> [EXERCISE INSTRUCTIONS]
Leaving out every picture, retype the lines below from the top through the one that contains "Hledat (317, 104)".

> [STORED DATA]
━━━━━━━━━━━━━━━━━━━━━━━━━━━━━━
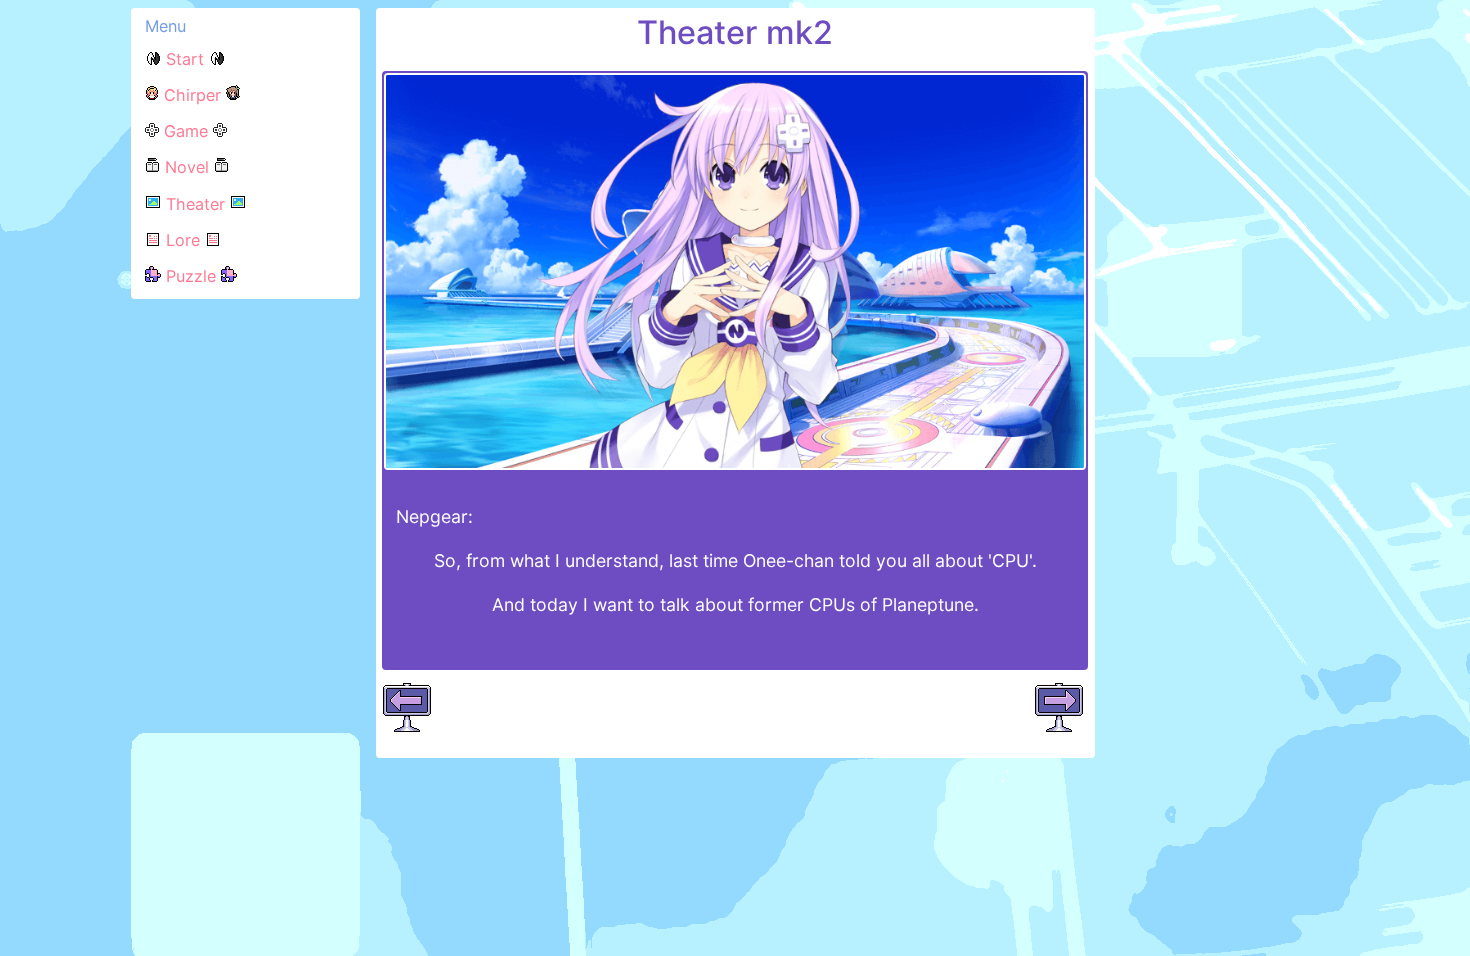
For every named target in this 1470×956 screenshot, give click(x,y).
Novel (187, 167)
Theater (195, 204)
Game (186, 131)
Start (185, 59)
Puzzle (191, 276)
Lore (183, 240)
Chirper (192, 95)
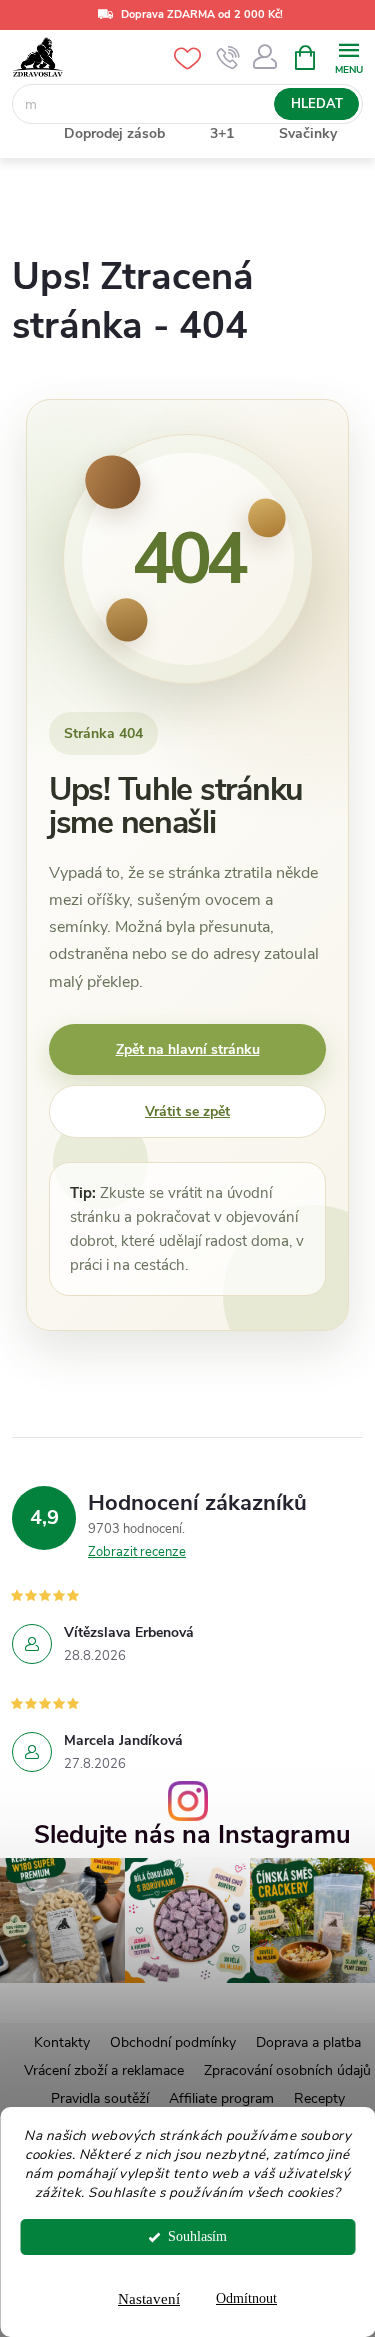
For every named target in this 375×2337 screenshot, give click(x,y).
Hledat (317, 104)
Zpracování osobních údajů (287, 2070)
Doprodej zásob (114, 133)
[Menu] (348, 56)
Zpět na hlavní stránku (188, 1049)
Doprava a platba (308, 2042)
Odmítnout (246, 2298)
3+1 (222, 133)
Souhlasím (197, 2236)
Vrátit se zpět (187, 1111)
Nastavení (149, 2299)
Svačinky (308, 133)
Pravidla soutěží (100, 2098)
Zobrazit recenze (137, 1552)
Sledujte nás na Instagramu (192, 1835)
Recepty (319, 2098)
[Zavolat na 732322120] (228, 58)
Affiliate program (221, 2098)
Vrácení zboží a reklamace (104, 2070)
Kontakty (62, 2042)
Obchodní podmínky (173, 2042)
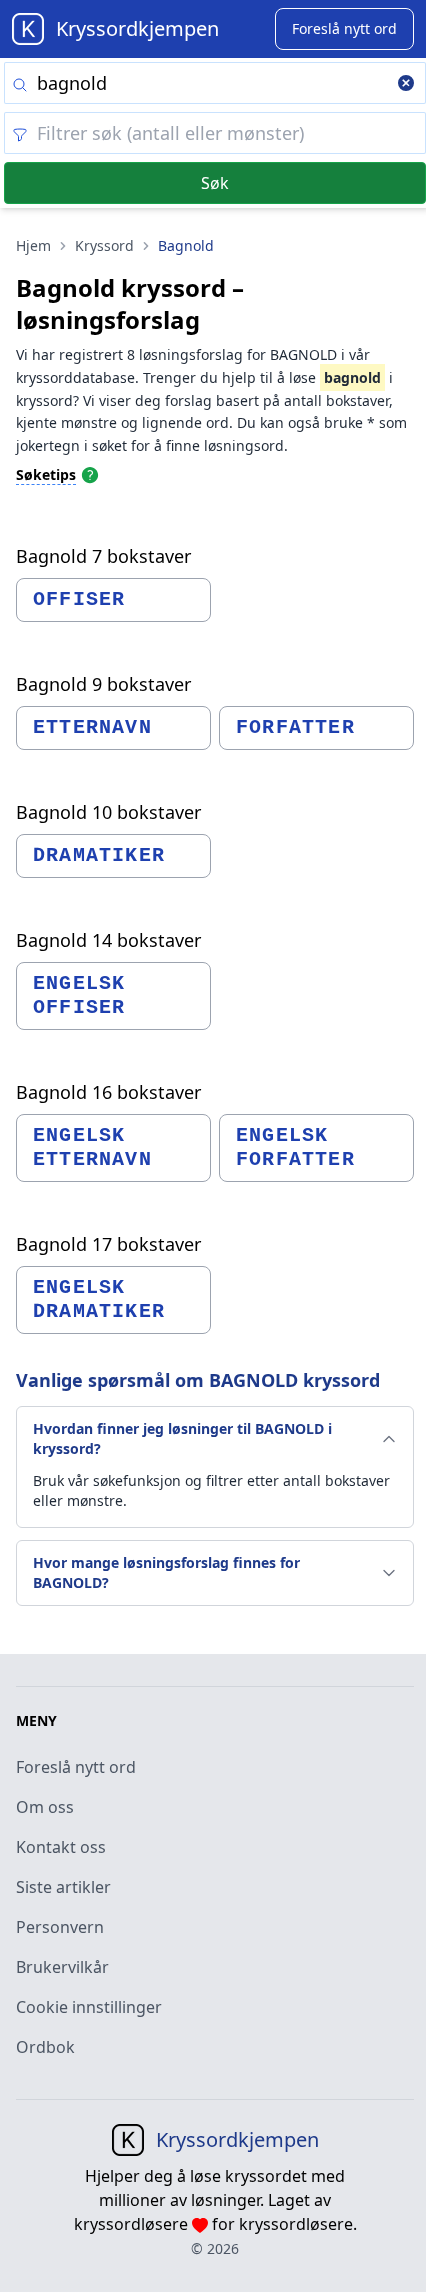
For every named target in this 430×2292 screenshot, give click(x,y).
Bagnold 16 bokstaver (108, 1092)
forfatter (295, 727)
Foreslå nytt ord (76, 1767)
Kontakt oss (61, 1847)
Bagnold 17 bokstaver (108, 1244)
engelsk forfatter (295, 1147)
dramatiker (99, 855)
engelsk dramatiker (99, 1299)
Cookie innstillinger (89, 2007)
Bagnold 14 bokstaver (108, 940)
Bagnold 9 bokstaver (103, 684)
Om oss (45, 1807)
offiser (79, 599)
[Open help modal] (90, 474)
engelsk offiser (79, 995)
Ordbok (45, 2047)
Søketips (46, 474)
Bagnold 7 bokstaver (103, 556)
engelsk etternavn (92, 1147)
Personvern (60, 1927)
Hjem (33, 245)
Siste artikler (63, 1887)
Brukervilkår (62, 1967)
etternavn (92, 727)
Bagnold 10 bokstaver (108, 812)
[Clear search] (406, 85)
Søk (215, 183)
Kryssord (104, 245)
━━━━━━━━━━━━━━━━━━━━━━━━━━━━━━
> [ANSWER SECTION]
For every named target in this 1470×956 screenshot, give click(x,y).
Novel (187, 167)
Theater (195, 204)
Game (186, 131)
Start (185, 59)
Puzzle (191, 276)
Lore (183, 240)
Chirper (192, 95)
For every named target in this 375×2337 screenshot, give click(x,y).
Hledat (317, 104)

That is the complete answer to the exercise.